Overview
A second-person narrator addressed Bartholomew and recounted a formative, half-forgotten episode at Aisling Cathedral on Traum’s highest tor. The scene evoked a ritual of learning and suffering, where Bartholomew’s craft became obedience, dreams, and drowning. The narrator admitted unease and questioned whether the rest of the story could exist without this painful origin.
Full Summary
The chapter opened with a narrator speaking directly to Bartholomew, claiming to know a story Bartholomew had forgotten and promising honesty while acknowledging that storytelling is inherently deceptive. The setting was Traum’s highest tor, where wind carried a minor tune and the ground was cold with gray stones and white gowan flowers.
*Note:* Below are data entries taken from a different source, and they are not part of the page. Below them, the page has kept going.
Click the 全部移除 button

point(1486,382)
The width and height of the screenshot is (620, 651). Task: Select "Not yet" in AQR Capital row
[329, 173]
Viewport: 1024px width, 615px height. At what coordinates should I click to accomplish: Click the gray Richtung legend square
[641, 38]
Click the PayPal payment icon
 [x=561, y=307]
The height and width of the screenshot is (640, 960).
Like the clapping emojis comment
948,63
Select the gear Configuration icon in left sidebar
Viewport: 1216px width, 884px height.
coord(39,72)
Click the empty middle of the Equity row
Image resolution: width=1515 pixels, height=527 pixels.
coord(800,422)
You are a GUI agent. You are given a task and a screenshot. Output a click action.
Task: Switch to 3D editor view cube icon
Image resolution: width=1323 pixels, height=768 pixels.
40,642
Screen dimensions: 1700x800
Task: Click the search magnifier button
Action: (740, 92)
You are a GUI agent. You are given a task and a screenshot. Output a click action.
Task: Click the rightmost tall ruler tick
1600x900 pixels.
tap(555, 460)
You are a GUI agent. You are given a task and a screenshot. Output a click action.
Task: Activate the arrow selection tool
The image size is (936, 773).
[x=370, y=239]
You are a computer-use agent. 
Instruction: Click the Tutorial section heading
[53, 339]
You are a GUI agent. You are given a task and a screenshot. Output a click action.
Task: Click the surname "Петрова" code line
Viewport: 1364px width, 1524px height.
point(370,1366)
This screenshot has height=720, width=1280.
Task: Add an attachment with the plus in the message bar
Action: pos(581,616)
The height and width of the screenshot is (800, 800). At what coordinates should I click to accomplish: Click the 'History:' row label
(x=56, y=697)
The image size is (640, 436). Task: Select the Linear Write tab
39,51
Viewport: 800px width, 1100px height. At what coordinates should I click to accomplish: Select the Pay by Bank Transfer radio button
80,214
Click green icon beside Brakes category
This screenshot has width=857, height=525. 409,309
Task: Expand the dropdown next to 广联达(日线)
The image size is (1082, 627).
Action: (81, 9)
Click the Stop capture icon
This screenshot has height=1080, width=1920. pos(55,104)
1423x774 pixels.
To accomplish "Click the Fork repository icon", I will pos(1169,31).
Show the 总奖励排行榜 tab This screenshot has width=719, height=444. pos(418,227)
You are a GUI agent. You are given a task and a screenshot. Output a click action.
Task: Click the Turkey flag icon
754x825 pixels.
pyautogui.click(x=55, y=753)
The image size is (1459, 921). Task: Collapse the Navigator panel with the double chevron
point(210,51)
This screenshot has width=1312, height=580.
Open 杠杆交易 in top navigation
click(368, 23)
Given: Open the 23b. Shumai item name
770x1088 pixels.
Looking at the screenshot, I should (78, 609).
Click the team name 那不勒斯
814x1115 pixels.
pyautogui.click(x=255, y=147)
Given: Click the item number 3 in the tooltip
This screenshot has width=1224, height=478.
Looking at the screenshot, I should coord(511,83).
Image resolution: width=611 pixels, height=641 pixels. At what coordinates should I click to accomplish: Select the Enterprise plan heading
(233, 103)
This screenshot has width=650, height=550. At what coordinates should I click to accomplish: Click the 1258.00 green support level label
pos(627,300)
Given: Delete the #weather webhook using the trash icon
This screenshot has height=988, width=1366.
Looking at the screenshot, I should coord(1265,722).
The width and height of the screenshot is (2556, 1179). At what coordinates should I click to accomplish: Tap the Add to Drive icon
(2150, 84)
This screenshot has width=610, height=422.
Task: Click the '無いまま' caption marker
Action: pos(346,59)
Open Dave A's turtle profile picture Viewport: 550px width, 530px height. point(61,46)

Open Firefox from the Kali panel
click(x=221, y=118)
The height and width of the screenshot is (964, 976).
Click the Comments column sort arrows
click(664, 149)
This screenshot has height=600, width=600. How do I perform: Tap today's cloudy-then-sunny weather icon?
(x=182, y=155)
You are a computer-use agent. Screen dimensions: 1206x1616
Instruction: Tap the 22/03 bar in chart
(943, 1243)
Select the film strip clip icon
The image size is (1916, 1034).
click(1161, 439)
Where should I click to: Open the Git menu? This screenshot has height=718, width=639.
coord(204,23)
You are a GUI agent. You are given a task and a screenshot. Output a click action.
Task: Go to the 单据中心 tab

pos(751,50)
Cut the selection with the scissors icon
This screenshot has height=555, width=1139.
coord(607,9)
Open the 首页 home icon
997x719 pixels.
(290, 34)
A cathedral stood there, and a younger Bartholomew slipped quietly through its parts—narthex, nave, and aisle—emphasizing his smallness and vulnerability. Blood stained Bartholomew’s lips as he fell into a spring that issued from ancient stone at the chancel, while the rose window’s light touched stained glass above him.
The narrator stated that Bartholomew’s craft was obedience, that he learned the names of gods and how to read their signs, and that he learned how to dream and to drown, linking knowledge with pain and submission. The juxtaposition of sacred architecture, bodily harm, and ritual study suggested initiation and sacrifice.
The narrator then interrupted with an apology, expressing reluctance to revisit this memory, and ended by wondering whether the rest of Bartholomew’s story could exist without this difficult beginning. The tone remained intimate, elegiac, and reflective, framing Aisling Cathedral as a crucial, traumatic origin point.
Who Appears
- Bartholomew — central figure addressed in second person; as a child entered Aisling Cathedral, bled, fell into a spring, and learned obedience, divine signs, dreaming, and drowning.
- Narrator — intimate voice addressing Bartholomew; claims knowledge of his past and expresses reluctance and a commitment to honesty in telling.
- Gods — referenced entities whose names and signs Bartholomew learned; mentioned but not shown.